Passage provided below:

Thursday, October 7, 2010

The Paranoid Style of Liberalism

And for those interested in the paranoid shennigans of the liberal media, Andrew Ferguson reviews The New Yorker's scary story about the billionaire Koch brothers.
Over the past 30 years, Charles and David Koch, owners of a Kansas-based family business called Koch Industries, have given hundreds of millions of dollars to organizations that advance their political views. Those views can be described as unevenly conservative and generally libertarian (pro-gay marriage, anti-ObamaCare). The donations are readily observable in foundation tax records posted on the Internet, as all such transactions are, and the brothers themselves have made many public appearances on behalf of the think tanks and magazines they fund, given speeches and media interviews, issued statements of support, sat on boards—even, in David’s case, made a hopeless and expensive run for the vice presidency on the Libertarian Party ticket in 1980.

End of Passage provided.
Data section below:

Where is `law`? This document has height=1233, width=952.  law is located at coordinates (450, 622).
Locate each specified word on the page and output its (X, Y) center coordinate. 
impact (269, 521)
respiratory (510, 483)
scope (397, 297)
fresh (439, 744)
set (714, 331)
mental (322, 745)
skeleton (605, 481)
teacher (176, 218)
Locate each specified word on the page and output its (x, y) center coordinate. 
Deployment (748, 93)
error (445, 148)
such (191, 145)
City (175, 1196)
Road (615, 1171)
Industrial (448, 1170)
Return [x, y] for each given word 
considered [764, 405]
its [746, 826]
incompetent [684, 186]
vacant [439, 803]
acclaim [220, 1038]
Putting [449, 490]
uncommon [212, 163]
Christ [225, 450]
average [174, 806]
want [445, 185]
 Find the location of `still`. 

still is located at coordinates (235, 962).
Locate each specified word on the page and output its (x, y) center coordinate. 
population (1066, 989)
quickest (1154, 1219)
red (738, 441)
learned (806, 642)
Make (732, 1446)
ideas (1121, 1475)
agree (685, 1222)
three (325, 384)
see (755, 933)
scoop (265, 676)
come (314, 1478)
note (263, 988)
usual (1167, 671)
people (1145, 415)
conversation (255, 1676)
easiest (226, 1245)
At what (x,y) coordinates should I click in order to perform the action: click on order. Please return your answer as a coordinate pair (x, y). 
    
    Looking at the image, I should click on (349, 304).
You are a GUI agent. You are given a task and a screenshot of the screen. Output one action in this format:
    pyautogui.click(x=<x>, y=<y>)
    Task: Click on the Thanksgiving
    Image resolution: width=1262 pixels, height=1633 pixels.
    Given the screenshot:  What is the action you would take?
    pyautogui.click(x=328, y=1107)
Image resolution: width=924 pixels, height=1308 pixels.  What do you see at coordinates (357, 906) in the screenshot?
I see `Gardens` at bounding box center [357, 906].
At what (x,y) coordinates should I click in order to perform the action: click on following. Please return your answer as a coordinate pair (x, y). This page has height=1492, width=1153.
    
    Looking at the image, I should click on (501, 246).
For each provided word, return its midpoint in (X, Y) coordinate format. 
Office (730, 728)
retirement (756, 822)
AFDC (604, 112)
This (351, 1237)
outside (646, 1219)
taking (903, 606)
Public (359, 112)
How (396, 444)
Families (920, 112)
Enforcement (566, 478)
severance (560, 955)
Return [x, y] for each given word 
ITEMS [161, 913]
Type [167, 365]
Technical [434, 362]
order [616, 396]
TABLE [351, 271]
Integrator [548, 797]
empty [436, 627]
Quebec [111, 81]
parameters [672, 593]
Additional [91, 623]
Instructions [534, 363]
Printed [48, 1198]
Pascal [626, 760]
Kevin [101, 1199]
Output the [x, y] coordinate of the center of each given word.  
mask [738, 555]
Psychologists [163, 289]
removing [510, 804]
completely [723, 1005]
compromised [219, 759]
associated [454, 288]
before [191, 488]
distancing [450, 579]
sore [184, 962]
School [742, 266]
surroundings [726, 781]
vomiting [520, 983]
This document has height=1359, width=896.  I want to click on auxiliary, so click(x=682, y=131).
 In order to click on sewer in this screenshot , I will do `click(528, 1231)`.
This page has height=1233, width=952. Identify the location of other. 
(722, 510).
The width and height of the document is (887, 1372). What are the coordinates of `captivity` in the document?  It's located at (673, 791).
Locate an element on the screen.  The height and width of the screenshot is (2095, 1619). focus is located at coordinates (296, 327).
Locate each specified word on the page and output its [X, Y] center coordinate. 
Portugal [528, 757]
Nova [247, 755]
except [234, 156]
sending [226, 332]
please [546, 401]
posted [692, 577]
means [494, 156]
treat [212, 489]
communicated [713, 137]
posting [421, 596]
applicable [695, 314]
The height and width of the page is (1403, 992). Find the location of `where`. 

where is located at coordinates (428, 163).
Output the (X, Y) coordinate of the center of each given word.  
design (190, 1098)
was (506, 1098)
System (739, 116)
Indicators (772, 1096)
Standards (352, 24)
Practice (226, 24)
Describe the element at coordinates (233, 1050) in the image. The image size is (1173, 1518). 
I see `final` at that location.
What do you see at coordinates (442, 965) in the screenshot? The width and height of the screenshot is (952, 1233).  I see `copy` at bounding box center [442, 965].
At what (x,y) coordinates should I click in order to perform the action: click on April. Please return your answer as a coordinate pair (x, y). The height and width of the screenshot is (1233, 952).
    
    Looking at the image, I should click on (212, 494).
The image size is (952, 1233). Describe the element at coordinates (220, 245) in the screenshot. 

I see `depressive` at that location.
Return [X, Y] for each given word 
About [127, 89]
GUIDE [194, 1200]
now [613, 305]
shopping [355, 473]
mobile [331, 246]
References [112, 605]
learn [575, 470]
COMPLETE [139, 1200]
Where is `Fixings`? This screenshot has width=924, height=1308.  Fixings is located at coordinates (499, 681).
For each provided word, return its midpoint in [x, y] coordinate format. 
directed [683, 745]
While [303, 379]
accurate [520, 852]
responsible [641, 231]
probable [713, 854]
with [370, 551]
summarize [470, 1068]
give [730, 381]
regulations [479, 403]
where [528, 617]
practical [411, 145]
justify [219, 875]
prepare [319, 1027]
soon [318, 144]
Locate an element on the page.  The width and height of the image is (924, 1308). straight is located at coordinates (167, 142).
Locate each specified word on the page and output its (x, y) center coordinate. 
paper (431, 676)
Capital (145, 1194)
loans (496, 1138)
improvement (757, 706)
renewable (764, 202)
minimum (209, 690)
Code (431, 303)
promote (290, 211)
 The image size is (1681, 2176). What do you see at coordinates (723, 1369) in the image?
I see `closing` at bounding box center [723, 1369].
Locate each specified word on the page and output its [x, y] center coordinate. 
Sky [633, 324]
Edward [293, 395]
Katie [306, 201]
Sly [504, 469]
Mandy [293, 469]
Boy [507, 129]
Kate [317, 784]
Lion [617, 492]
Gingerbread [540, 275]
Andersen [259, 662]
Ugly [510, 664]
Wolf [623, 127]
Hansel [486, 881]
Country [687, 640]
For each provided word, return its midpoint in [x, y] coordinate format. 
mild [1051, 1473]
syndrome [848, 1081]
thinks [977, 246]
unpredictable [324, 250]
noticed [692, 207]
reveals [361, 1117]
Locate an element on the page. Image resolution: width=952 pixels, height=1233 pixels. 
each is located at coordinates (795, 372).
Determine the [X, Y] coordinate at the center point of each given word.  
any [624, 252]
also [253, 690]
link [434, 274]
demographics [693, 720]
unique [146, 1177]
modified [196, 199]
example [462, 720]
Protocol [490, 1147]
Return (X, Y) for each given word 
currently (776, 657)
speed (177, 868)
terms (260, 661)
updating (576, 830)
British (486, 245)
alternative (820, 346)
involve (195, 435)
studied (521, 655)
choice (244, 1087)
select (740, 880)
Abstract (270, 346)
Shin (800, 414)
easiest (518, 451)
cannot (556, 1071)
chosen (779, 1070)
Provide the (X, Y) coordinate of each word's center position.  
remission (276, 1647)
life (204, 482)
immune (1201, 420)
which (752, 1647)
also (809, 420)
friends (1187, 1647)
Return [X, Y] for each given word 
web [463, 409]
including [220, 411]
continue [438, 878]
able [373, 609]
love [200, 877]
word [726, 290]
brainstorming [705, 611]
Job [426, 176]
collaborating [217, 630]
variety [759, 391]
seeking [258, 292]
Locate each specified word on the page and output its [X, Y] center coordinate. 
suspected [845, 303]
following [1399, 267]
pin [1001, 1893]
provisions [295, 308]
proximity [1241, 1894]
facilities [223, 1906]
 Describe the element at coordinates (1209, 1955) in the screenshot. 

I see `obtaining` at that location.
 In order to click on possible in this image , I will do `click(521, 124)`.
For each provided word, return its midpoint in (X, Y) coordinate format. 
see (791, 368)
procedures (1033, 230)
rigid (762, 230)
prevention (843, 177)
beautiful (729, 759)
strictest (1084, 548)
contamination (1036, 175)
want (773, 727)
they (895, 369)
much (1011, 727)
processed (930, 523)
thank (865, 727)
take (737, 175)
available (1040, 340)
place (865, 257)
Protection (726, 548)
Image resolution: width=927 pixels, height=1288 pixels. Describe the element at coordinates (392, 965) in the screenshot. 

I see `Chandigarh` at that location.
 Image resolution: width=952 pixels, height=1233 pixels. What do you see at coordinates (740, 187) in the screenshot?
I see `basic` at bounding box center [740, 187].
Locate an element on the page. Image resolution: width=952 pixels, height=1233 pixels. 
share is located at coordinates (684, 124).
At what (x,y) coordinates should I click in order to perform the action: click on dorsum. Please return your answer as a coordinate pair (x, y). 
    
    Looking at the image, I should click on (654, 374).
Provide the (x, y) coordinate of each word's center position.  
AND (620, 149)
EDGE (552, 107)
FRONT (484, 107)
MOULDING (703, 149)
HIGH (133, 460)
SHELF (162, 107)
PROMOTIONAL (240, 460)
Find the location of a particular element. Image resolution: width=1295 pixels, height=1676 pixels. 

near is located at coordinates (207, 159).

End of Data section.

Required work
A: Please say whether each statement agrees with the blog post, answering yes or no and quoting the deciding words: (i) Koch Industries is based in Kansas. (ii) David Koch ran for president on the Libertarian Party ticket. (iii) The brothers' donations are hidden from public view.
B: According to the blog post, over what span of time have Charles and David Koch given hundreds of millions of dollars to organizations that advance their political views?
Answer from the blog post alone, without outside knowledge.

Solutions by task
A:
(i) Yes: "a Kansas-based family business called Koch Industries"
(ii) No: "made a hopeless and expensive run for the vice presidency on the Libertarian Party ticket in 1980"
(iii) No: "The donations are readily observable in foundation tax records posted on the Internet"

B: Over the past 30 years.